Across three large randomized trials comparing conventional triweekly paclitaxel plus carboplatin (TC) with either ddTC or TC combined with bevacizumab followed by bevacizumab maintenance—namely JGOG3016, GOG-218, and ICON7—distinct and clinically relevant patterns of treatment effect have been observed [17,18,19]. In JGOG3016, ddTC was associated with a significant overall survival benefit that appeared largely independent of established clinical risk factors. In contrast, in GOG-218 and ICON7, the addition of bevacizumab followed by maintenance therapy yielded the greatest benefit in patients with high-risk disease, whereas its impact was attenuated or absent in patients with lower-risk features. These findings collectively suggest that intensified paclitaxel delivery through a dose-dense schedule may exert antitumor effects with relatively limited dependence on baseline clinical risk stratification, whereas the benefit of anti-angiogenic therapy using bevacizumab is more context dependent. Within this framework, the integration of IP carboplatin into a ddTC backbone represents a biologically and clinically coherent strategy. Given that dose-dense paclitaxel appears to provide consistent benefit across a broad clinical spectrum, ddTCip may be applicable to a wide range of patients without substantial modification based on conventional clinical risk factors. This contrasts with bevacizumab-containing strategies, which may require more selective application based on disease burden and risk profile.

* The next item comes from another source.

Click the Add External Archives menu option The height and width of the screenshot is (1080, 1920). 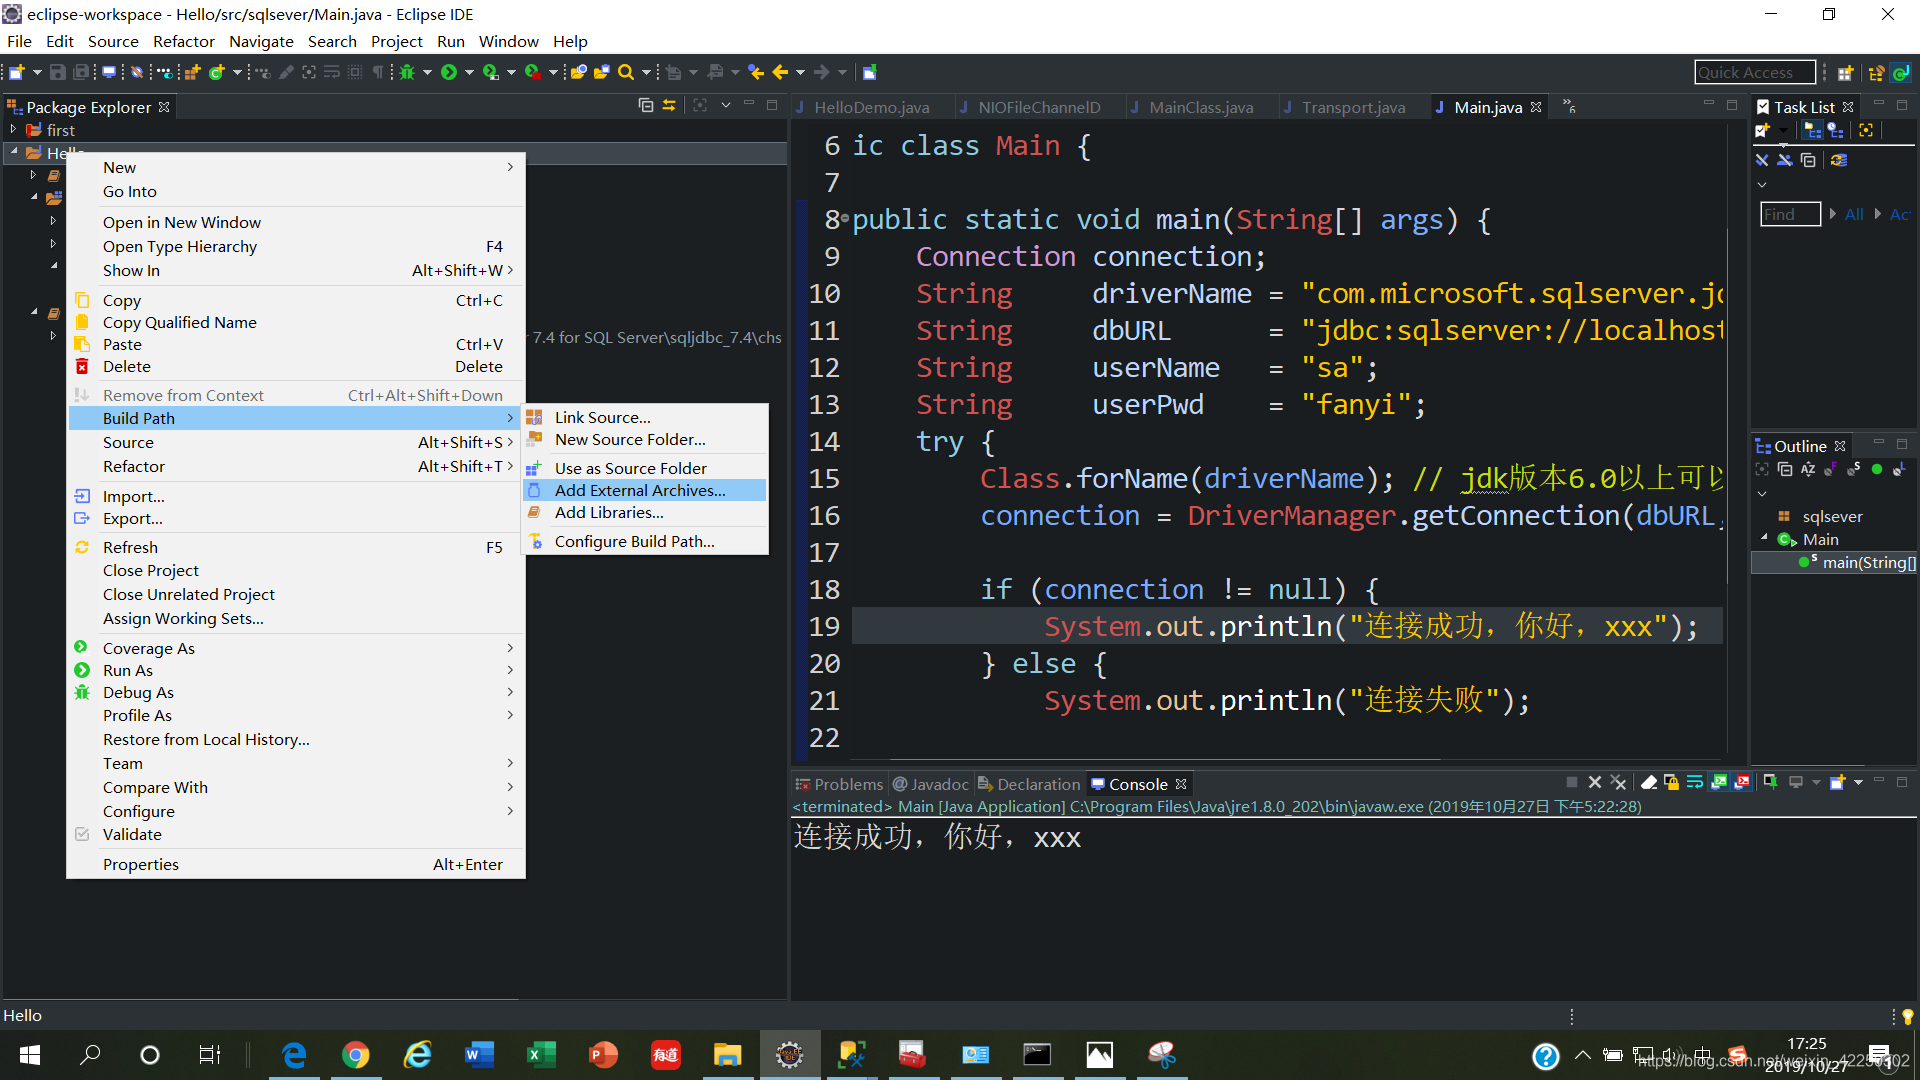pyautogui.click(x=640, y=491)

6.5. Practical Considerations

From a practical standpoint, successful implementation of IP carboplatin requires standardized port placement techniques, close monitoring of port-related complications, and patient education. When these elements are appropriately addressed, IP carboplatin demonstrates high treatment adherence and a safety profile comparable to that IV chemotherapy, with the added advantage of enhanced peritoneal drug exposure.

6.6. Future Directions

Given the well-established biological interplay between platinum sensitivity and HRD, the clinical efficacy of first-line chemotherapy combining ddTCip followed by PARP inhibitor maintenance therapy warrants urgent prospective investigation. Such trials should incorporate comprehensive biomarker analyses, including BRCA1/2 mutation status and broader HRD profiling, to determine whether intensified platinum exposure during induction therapy can enhance the depth of initial response and, in turn, improve the magnitude and durability of benefit from subsequent PARP inhibitor–based maintenance therapy. Although this hypothesis remains unproven, it is biologically plausible that enhanced intraperitoneal and systemic platinum exposure achieved through IP carboplatin could optimize the therapeutic context for PARP inhibition, particularly in HRD-positive tumors. Carefully designed clinical trials integrating molecular stratification will therefore be essential to define the precise role of IP carboplatin within contemporary, biomarker-driven treatment algorithms for ovarian cancer.

7. Conclusions

IP platinum therapy should not be viewed solely as a locoregional treatment for microscopic peritoneal disease. Because platinum agents are rapidly absorbed into the systemic circulation, IP administration represents a hybrid delivery strategy that combines intensified peritoneal exposure with effective systemic chemotherapy. The clinical detectability of benefit from IP platinum is highly dependent on trial context, including concomitant therapies, patient selection, and surgical pathways. Divergent outcomes among contemporary trials therefore do not necessarily negate its biological efficacy but may instead reflect dilution of route-specific effects within certain treatment frameworks. Within this context, IP carboplatin emerges as a feasible and biologically rational option that may address specific unmet needs in modern ovarian cancer management, even in the era of PARP inhibitor–based maintenance therapy. Its optimal role will depend on careful patient selection, institutional expertise, and prospective integration with molecularly informed treatment strategies.